Você o abraçou. Ele...
__Eu não tenho amigos. __Afirma secamente com o olhar
fixo à sua frente, encarando a noite fria e silenciosa. A paisagem ao nosso
redor parece embaçada quando Dan atinge a marca dos 200 km/h temendo que os
homens de Carvalho nos alcancem.
__Mesmo assim ele era uma pessoa, devia ter família,
amigos, sonhos... Meu Deus... Como você pôde matá-lo? Como você pode matar
alguém? Ele implorou. Ele não teve culpa, o ameaçaram de morte... E você. Você simplesmente
o matou.
__O que você achou? __O sarcasmo em sua voz é como um
ácido corroendo meu peito. __Que eu sou uma espécie de seu anjo da guarda? Que
eu só mato pessoas para lhe proteger? Isso não é um conto de fadas. A essa
altura, você já deveria ter percebido. Quando eu atirei nos homens que estavam
torturando você, não pareceu achar tão ruim.
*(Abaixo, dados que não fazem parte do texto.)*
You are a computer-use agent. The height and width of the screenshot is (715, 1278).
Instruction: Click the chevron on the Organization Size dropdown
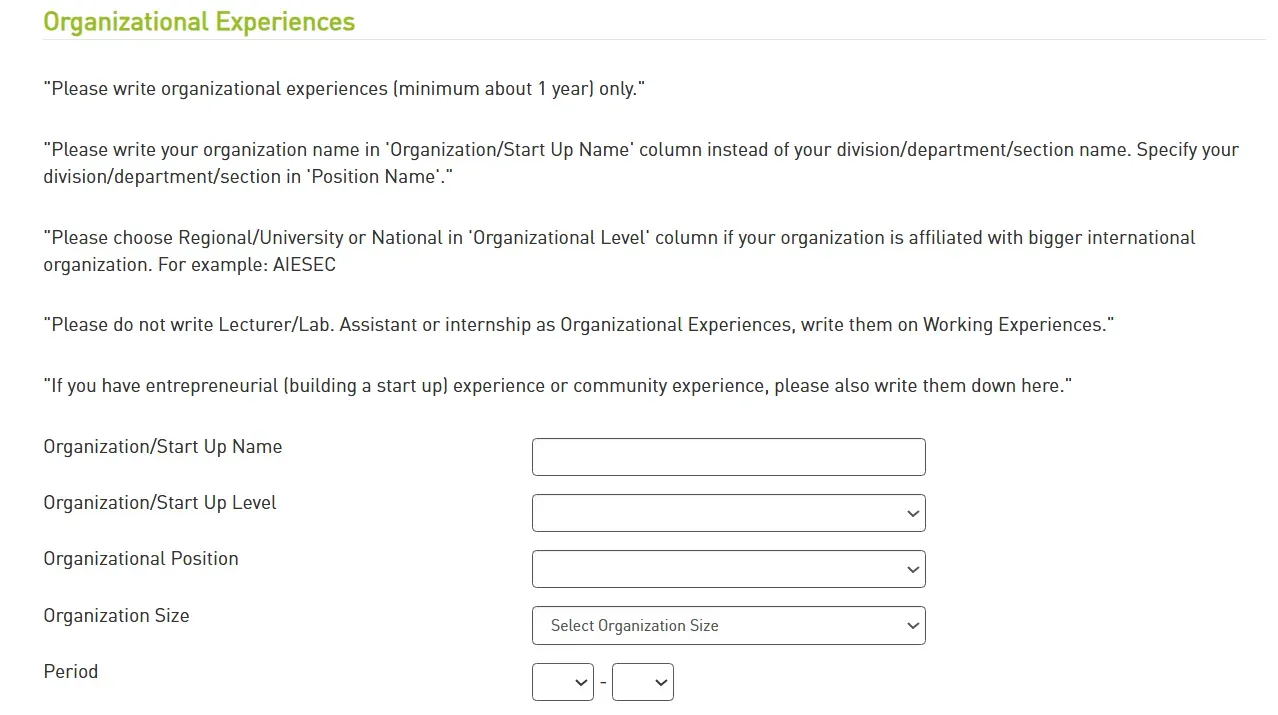tap(911, 625)
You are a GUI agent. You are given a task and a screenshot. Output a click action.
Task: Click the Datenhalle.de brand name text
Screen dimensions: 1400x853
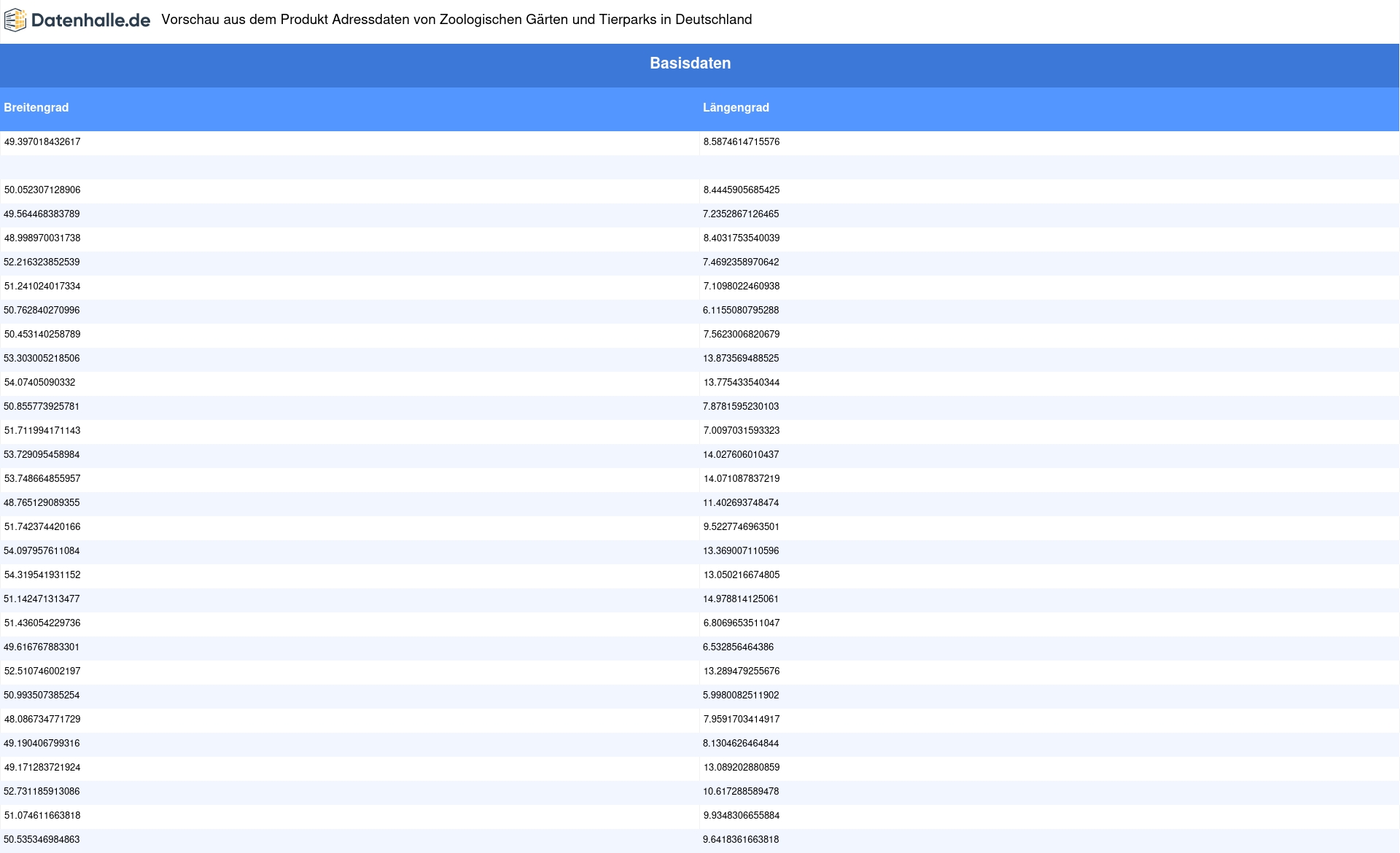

__Eu não falo apenas nessa situação. Como você pode viver
disso? De matar pessoas? O que o faz melhor que elas? Você não tem o direito de
decidir quem vive e quem morre!__Grito inconformada resistindo, sem sucesso, ao
meu impulso de voltar a chorar.
__É o que eu faço de melhor. Elas morreriam de uma forma
ou de outra, a única diferença é que sou quem está com a arma, e sei usá-la
melhor. E não sou eu que decido quem vive e quem morre. Eu não mato os
mocinhos. Se alguém me paga para matar uma pessoa, ela deve ter feito alguma
coisa para merecê-lo. Os motivos não me interessam. Eu apenas faço melhor o que
um amador acabaria fazendo em meu lugar.
__Então os meus pais mereceram morrer?
__Você ouviu o que o Carvalho disse. Eles se meteram com
as pessoas erradas.
__Então eu mereço morrer também. Alguém pagou você para
fazer isso. Por que você não fez se não se importa?! __Exclamo caindo em
prantos. Eu não consigo acreditar que ele possa ser tão insensível e cruel. O
olhar de desespero do homem que acabara de morrer, e sua expressão de alívio
antes de ser alvejado se aloja em minha memória, me perturbando.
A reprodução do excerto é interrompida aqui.